» **Collected data entries**:
■ ■ ■ ■

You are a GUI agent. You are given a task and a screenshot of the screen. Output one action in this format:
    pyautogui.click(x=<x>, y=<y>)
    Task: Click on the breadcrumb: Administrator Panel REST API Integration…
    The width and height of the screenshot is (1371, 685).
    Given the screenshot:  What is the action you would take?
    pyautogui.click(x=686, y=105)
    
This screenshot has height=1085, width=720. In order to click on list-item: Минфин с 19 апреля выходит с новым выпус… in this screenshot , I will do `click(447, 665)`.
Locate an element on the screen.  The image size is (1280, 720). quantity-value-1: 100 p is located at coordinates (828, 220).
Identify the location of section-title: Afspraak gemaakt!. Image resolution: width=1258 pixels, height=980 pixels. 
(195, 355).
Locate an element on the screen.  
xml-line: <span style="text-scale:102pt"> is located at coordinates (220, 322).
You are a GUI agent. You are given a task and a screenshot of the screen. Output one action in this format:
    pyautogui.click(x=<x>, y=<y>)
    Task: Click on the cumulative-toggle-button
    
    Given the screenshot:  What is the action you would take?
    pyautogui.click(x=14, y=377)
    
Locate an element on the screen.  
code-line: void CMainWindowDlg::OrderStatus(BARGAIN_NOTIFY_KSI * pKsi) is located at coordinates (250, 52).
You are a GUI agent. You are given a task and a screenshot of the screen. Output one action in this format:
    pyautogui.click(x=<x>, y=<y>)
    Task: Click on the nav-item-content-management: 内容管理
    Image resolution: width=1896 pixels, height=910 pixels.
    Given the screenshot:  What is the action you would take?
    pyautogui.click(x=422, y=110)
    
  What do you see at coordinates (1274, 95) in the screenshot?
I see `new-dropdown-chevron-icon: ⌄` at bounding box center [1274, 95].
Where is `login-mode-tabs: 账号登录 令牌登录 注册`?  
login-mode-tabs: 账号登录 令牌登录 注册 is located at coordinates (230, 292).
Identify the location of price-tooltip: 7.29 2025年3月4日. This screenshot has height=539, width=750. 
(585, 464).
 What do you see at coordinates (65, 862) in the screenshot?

■ ■ ■ ■

» **Problem to solve**: Could you reproduce word for word the records starting at the very first line and ending at the line containing "code-line: void CMainWindowDlg::OrderStatus(BARGAIN_NOTIFY_KSI", with both ends included?

» **Solution to this exercise**:
You are a GUI agent. You are given a task and a screenshot of the screen. Output one action in this format:
    pyautogui.click(x=<x>, y=<y>)
    Task: Click on the breadcrumb: Administrator Panel REST API Integration…
    The width and height of the screenshot is (1371, 685).
    Given the screenshot:  What is the action you would take?
    pyautogui.click(x=686, y=105)
    
This screenshot has height=1085, width=720. In order to click on list-item: Минфин с 19 апреля выходит с новым выпус… in this screenshot , I will do `click(447, 665)`.
Locate an element on the screen.  The image size is (1280, 720). quantity-value-1: 100 p is located at coordinates (828, 220).
Identify the location of section-title: Afspraak gemaakt!. Image resolution: width=1258 pixels, height=980 pixels. 
(195, 355).
Locate an element on the screen.  
xml-line: <span style="text-scale:102pt"> is located at coordinates (220, 322).
You are a GUI agent. You are given a task and a screenshot of the screen. Output one action in this format:
    pyautogui.click(x=<x>, y=<y>)
    Task: Click on the cumulative-toggle-button
    
    Given the screenshot:  What is the action you would take?
    pyautogui.click(x=14, y=377)
    
Locate an element on the screen.  
code-line: void CMainWindowDlg::OrderStatus(BARGAIN_NOTIFY_KSI * pKsi) is located at coordinates (250, 52).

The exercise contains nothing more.